La storia è di Leonore Carol “Lee” Israel, classe 1939, biografa di diversi personaggi famosi (come Katharine Hepburn), oggi principalmente ricordata come falsaria di grande talento. Ad inizio anni 90, la Israel, si ritrovò senza lavoro: le sue biografie non riscuotevano più il successo di una volta e la sua misantropia non aiutava le vendite. La sua conoscenza da biografa di personaggi del mondo dello spettacolo e non, aveva fatto sì che, Leonore, fosse in grado di riprodurre esattamente gli stati d’animo, il sarcasmo e il modo di scrivere degli stessi soggetti. Il modo per “tirare a campare” (forma gergale che rende nettamente idea della situazione) fu quello di copiare e “abbellire” lettere private degli stessi personaggi, per poi rivenderle a collezionisti. 

La sua bravura la portò lontano: iniziarono a girare lettere false e con contenuti “molto particolari” (che aumentavano notevolmente il valore delle stesse) di personalità come Ernest Hemingway o Dorothy Parker.

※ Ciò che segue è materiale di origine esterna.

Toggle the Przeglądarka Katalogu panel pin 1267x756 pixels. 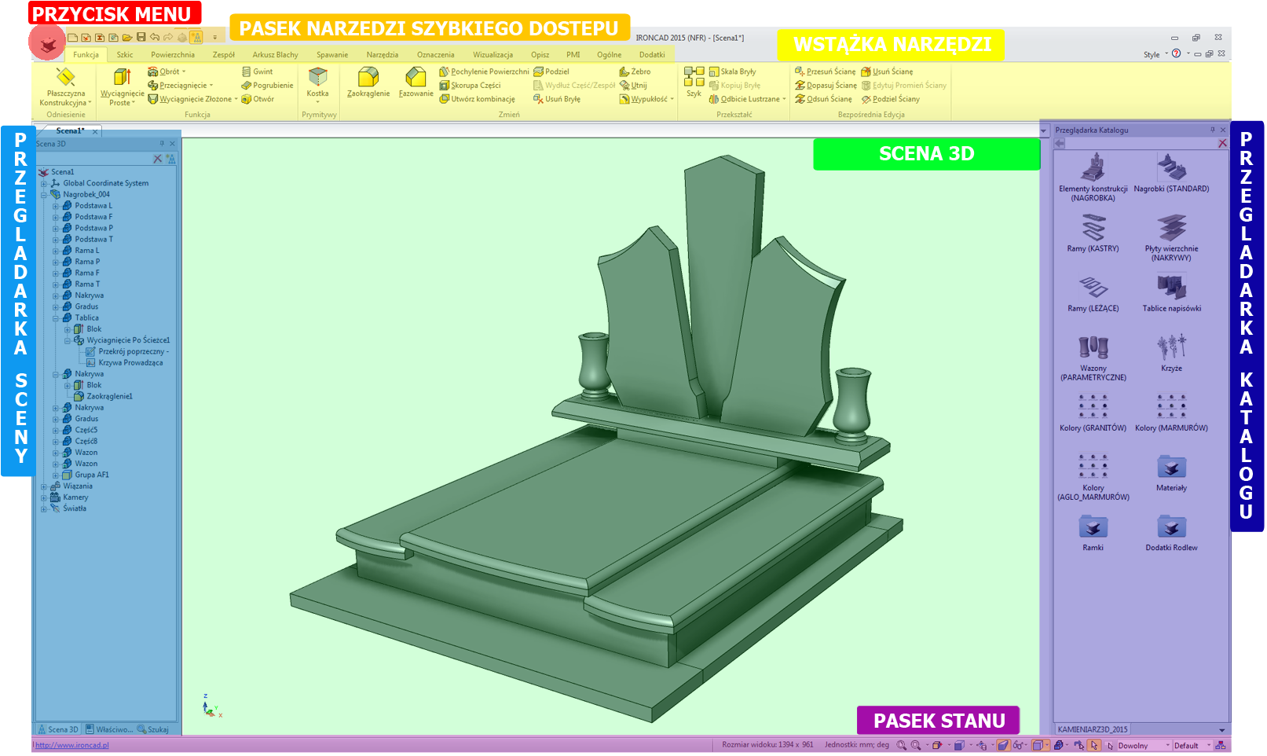click(x=1212, y=130)
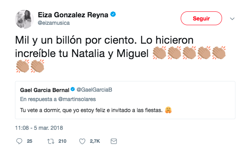Click the reply speech bubble icon

tap(19, 141)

Dopo essersi spinta troppo lontano, e arrivando anche a rubare lettere originali da altre biblioteche per rimpiazzarle con suoi falsi, venne scoperta a causa dei sospetti di alcuni compratori. Ciò che rende particolare la storia di Lee è sicuramente il momento in cui decide di non pentirsi delle sue azioni dinanzi alla Corte di Giustizia e addirittura rivendicando, questo periodo, come i migliori anni della sua vita. Oggi Lee Israel, morta nel 2014, è riconosciuta non tanto per le sue doti di scrittrice in quanto biografa, ma in quanto capace, spesso e volentieri, di aver lasciato un ricordo migliore delle persone per cui si spacciava.